I have been real busy of late. For members that are not following ChangeLog.txt;
Quote:
Wed Apr 3 06:58:59 UTC 2013

d/binutils-2.23.52.0.1-x86_64-2.txz: Rebuilt. Export/install demangle.h. Thanks to Jim Diamond. Patched addr2line to use dynamic symbol table if needed. Reverted an upstream change that broke linking dynamic libraries through weak symbols, requiring additions like -lpthread to the link line. Fixed texinfo files to be compatible with newer texinfo versions. Patched system headers to not complain about missing "config.h".
l/gtk+2-2.24.17-x86_64-2.txz: Rebuilt. Restored the missing /etc/gtk-2.0/$ARCH-slackware-linux/ directory. Thanks to Tim Thomas.
xap/mozilla-firefox-20.0-x86_64-1.txz: Upgraded. This release contains security fixes and improvements. For more information, see: http://www.mozilla.org/security/know...s/firefox.html (* Security fix *)
xap/mozilla-thunderbird-17.0.5-x86_64-1.txz: Upgraded. This release contains security fixes and improvements. For more information, see: http://www.mozilla.org/security/know...underbird.html (* Security fix *)
Please notice that Mozilla Firefox is now at 20.0 and Thunderbird is at 17.0.5 for security fixes.

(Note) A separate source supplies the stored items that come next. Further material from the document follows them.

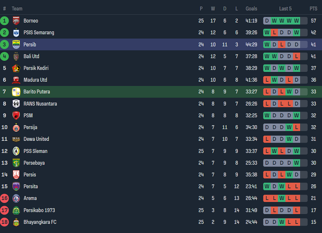Click the Madura Utd club crest
The height and width of the screenshot is (233, 322).
coord(16,80)
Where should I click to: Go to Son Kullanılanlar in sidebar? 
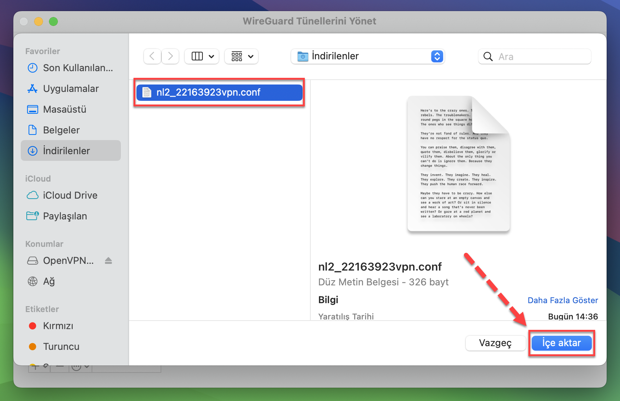(x=78, y=68)
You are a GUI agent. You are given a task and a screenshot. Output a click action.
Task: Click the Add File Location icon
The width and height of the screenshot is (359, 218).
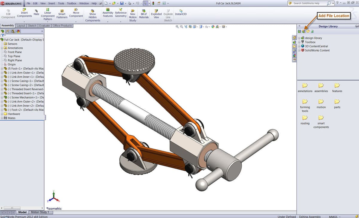304,31
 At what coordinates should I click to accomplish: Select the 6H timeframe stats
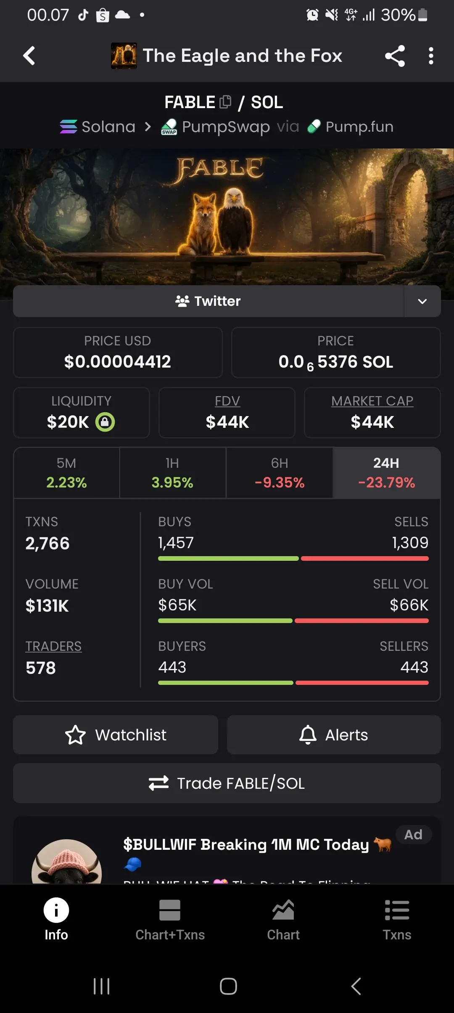point(280,472)
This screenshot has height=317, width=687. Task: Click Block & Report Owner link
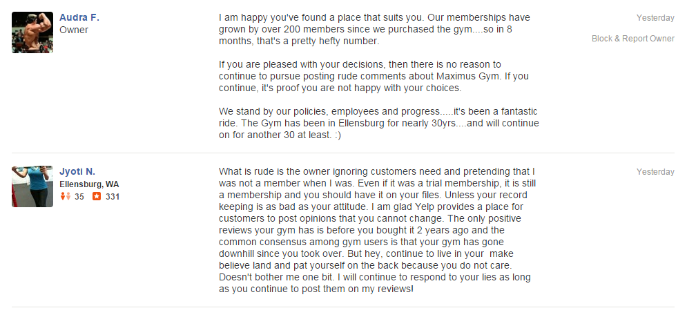pos(632,39)
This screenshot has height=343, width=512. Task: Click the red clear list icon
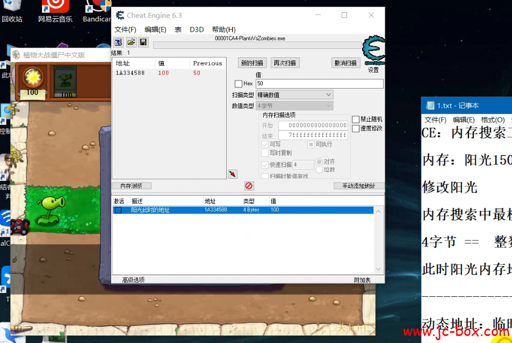tap(249, 186)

In case you are using Slackware64 14.0 then look at patches/ or just link from here; Please keep your favorite browser up to date. '-current' was slow for a while but lately starting to move.

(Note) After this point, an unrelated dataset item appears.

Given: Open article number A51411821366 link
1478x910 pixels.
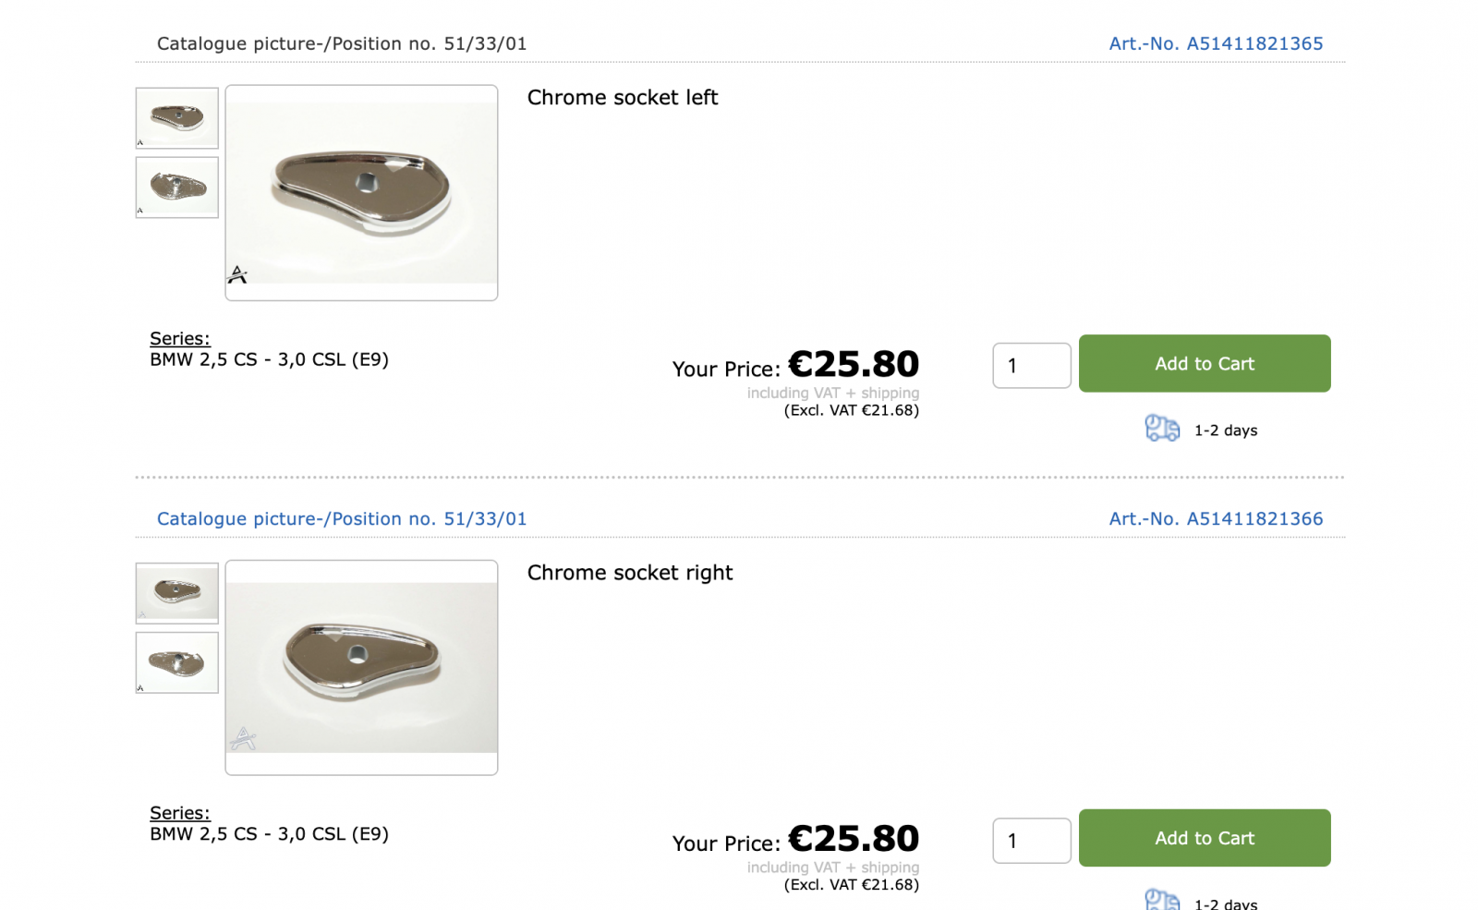Looking at the screenshot, I should click(1216, 519).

PV working on 'UEFI' with LQ members in Slackware on UEFI.

Just got my new Asus M5A97 R2.0 motherboard and a new AMD FX6100 to build another tower(Antec 300) to replace a few older bench systems. The reason to choose this Motherboard was to get the newer 'ASUS UEFI BIOS' features to allow debug and system states at any time with 'DirectKey'. Allows you to enter the BIOS at any time to get snapshots, make changes or list states. System is now built and burning in for test period. Probably load systems over the weekend.